Assemblea Popolare per la Liguria: Morgillo, Frijia & C. ci riprovano

LA SPEZIA – Prossimi alle elezioni, in questo caso le regionali, i dinosauri della politica locale si risvegliano, dopo il lungo letargo in cui cadono nei periodi in cui le elezioni sono lontane, siano queste politiche, regionali o amministrative.

Ed ecco comparire quindi Assemblea Popolare per la Liguria, che, come annuncia Luigi Morgillo, non è un nuovo partito ma un contenitore di idee e proposte per rispondere alle esigenze reali di tutti quei liguri che vogliono una discontinuità rispetto al governo delle principali amministrazioni della Regione. Sottolineerei, però, che il partito nel quale il berlusconiano Morgillo milita da sempre, cioè PDL o Forza Italia che dir si voglia, non ci ha proprio mai pensato a dare discontinuità, anzi, ha sempre fatto di tutto per mantenere lo status quo in una regione dove il territorio e le poltrone sono state equamente spartite.

E come si mantiene lo status quo? Facendo finta di fare opposizione, svegliandosi qualche mese prima delle elezioni e parlando di niente. In questi mesi, in questi anni, dove stava il signor Morgillo? Ha mai approfondito, sviscerato, denunciato, fatto davvero qualcosa per soverchiare il sistema? Al di la della demagogia più spicciola, di che cosa si è occupato realmente in tanti anni? Vorrei ricordare che, disgraziatamente, nelle società partecipate, così come negli Enti, vengono affidate cariche politiche agli uni e agli altri, in questo caso al PD e al PDL. E quando Acam affondava i fidi uomini del PDL che avevano incarichi all’interno, cosa facevano?
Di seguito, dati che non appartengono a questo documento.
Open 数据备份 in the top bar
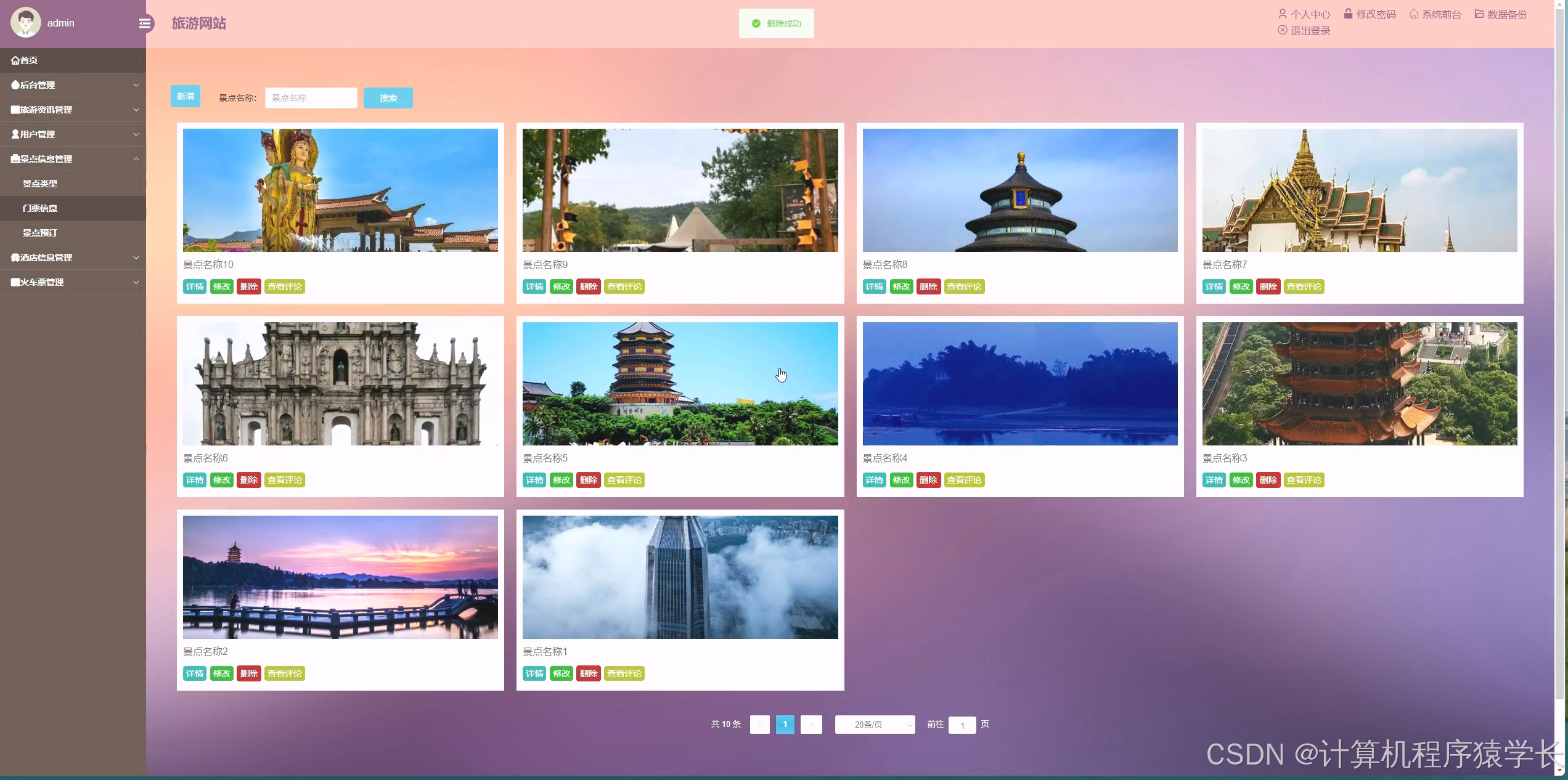Screen dimensions: 1568x780 click(x=1501, y=14)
Le parole crociate? E visto lo stato penoso in cui versa la Sanità ligure, nei mesi scorsi il signor Morgillo cos’ha notato? L’acquisto di un immobile sito in via Fazio, che tutto sommato è anche un’operazione logica visto che tutti gli uffici verranno sistemati in quello stabile. Non ha notato che mancano parecchi primari, non denuncia la situazione dei malati oncologici che non hanno né un reparto né un hospice, non fa pressione in Regione o nelle dovute sedi per capire esattamente cosa succederà fra meno di due mesi quando le Regioni dovranno applicare il Piano Sanitario Nazionale.
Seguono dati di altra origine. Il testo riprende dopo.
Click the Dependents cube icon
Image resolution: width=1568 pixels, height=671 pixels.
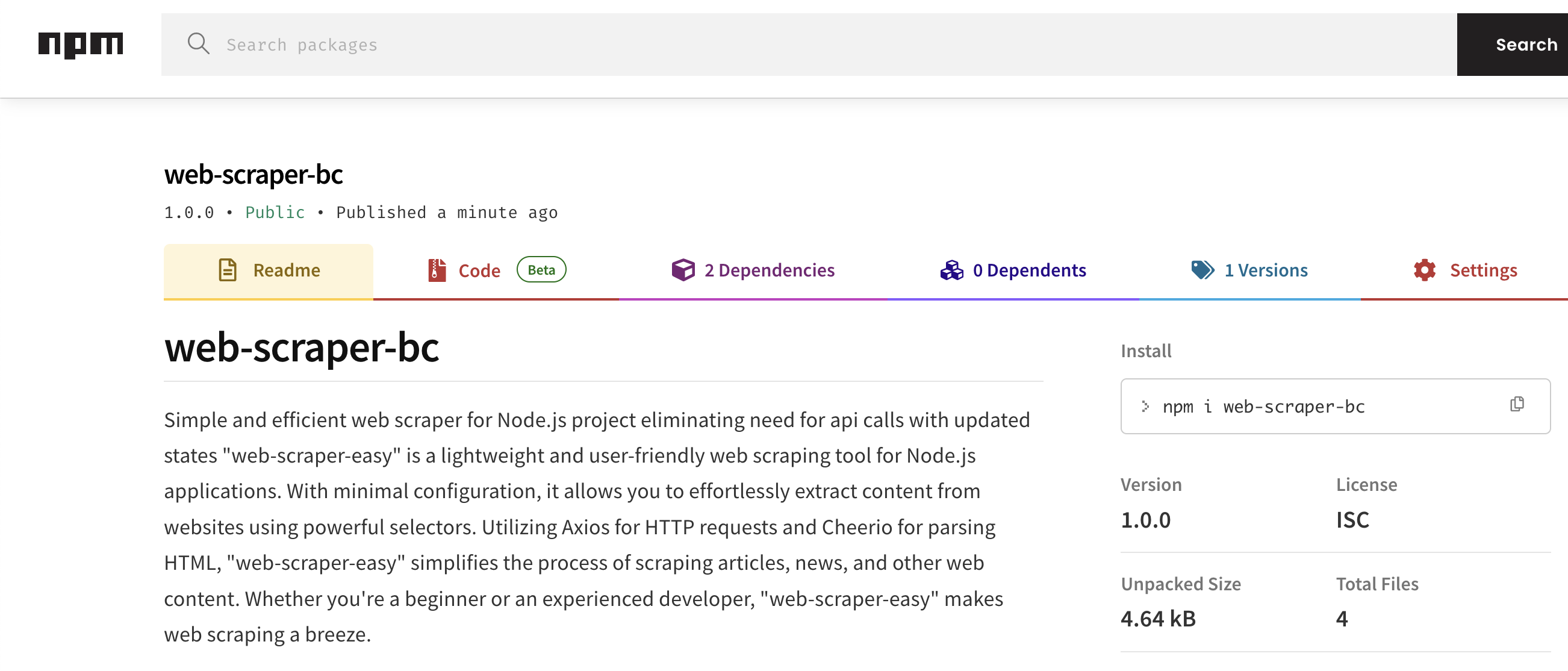[952, 270]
Aggiunge la garrula consigliera Maria Grazia Frijia sulla sua pagina facebook: “Assemblea Popolare, partendo dalla disamina delle criticità del nostro territorio, vuole dare una speranza, vuole affermare il concetto che esiste una via per un futuro migliore per la nostra Liguria, ascoltando e coinvolgendo coloro che lavorano, etc etc”. Mi duole dire che questi tentativi di confronto e coinvolgimento a poche settimane dalle elezioni sono ormai davvero patetici, la politica si fa tutti i giorni per la strada, non basta fare 35 interpellanze per la buca nel marciapiede e la spazzatura che non viene raccolta.

Altra mancanza di coerenza della consigliera Frijia, ha accettato il ruolo di consigliere provinciale per poi dichiarare al Secolo XIX: “sono soddisfatta per la mia elezione ma resto dell’idea che le Provincie così come sono concepite dal decreto Delrio, vadano soppresse. (…) Il mio auspicio resta quello che l’Ente Provincia venga eliminato tout court“. Coerenza sarebbe non far parte di un sistema che si vuole azzerare. 

Nella foto: Luigi Morgillo a cena ad Arcore con Silvio Berlusconi, i consiglieri Maria Grazia Frijia e Sauro Mannucci, il coordinatore regionale di Forza Italia Sandro Biasotti (febbraio 2014).